For this task, retype the records below exactly.
BEGIN Input
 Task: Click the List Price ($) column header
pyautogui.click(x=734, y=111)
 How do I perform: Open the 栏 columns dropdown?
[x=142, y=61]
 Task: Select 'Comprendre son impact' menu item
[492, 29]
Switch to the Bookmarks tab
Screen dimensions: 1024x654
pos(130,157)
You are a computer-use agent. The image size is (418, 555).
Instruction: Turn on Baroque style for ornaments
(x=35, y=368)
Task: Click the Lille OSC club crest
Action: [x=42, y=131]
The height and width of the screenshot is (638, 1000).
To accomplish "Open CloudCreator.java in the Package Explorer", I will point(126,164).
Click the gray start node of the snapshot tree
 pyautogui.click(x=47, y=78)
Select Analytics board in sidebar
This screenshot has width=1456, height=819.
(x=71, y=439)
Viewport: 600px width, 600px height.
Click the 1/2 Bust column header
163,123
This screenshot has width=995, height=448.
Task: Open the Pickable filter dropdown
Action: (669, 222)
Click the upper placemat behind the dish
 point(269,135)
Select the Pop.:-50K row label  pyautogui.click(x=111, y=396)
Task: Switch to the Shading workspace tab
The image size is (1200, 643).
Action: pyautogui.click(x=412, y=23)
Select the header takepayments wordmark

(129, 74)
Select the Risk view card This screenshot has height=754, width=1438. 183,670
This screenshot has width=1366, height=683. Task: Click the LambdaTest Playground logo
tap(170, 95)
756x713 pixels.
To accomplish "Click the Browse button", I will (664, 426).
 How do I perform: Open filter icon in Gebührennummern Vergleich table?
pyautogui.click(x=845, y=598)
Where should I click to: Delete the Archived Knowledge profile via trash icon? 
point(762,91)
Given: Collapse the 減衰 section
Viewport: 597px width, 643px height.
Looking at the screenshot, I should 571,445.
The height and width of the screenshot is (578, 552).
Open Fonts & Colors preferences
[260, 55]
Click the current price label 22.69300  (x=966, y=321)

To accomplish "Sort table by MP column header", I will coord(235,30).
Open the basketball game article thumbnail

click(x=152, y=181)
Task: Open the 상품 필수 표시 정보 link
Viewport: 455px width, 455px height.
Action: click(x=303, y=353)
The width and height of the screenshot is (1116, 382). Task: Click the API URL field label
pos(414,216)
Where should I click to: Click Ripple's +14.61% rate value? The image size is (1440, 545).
END Input
> _Solution_:
 Task: Click the List Price ($) column header
pyautogui.click(x=734, y=111)
 How do I perform: Open the 栏 columns dropdown?
[x=142, y=61]
 Task: Select 'Comprendre son impact' menu item
[492, 29]
Switch to the Bookmarks tab
Screen dimensions: 1024x654
pos(130,157)
You are a computer-use agent. The image size is (418, 555).
Instruction: Turn on Baroque style for ornaments
(x=35, y=368)
Task: Click the Lille OSC club crest
Action: [x=42, y=131]
The height and width of the screenshot is (638, 1000).
To accomplish "Open CloudCreator.java in the Package Explorer", I will point(126,164).
Click the gray start node of the snapshot tree
 pyautogui.click(x=47, y=78)
Select Analytics board in sidebar
This screenshot has width=1456, height=819.
(x=71, y=439)
Viewport: 600px width, 600px height.
Click the 1/2 Bust column header
163,123
This screenshot has width=995, height=448.
Task: Open the Pickable filter dropdown
Action: (669, 222)
Click the upper placemat behind the dish
 point(269,135)
Select the Pop.:-50K row label  pyautogui.click(x=111, y=396)
Task: Switch to the Shading workspace tab
The image size is (1200, 643).
Action: pyautogui.click(x=412, y=23)
Select the header takepayments wordmark

(129, 74)
Select the Risk view card This screenshot has height=754, width=1438. 183,670
This screenshot has width=1366, height=683. Task: Click the LambdaTest Playground logo
tap(170, 95)
756x713 pixels.
To accomplish "Click the Browse button", I will (664, 426).
 How do I perform: Open filter icon in Gebührennummern Vergleich table?
pyautogui.click(x=845, y=598)
Where should I click to: Delete the Archived Knowledge profile via trash icon? 
point(762,91)
Given: Collapse the 減衰 section
Viewport: 597px width, 643px height.
Looking at the screenshot, I should 571,445.
The height and width of the screenshot is (578, 552).
Open Fonts & Colors preferences
[260, 55]
Click the current price label 22.69300  (x=966, y=321)

To accomplish "Sort table by MP column header", I will coord(235,30).
Open the basketball game article thumbnail

click(x=152, y=181)
Task: Open the 상품 필수 표시 정보 link
Viewport: 455px width, 455px height.
Action: click(x=303, y=353)
The width and height of the screenshot is (1116, 382). Task: Click the API URL field label
pos(414,216)
Where should I click to: Click Ripple's +14.61% rate value? The image size is (1440, 545).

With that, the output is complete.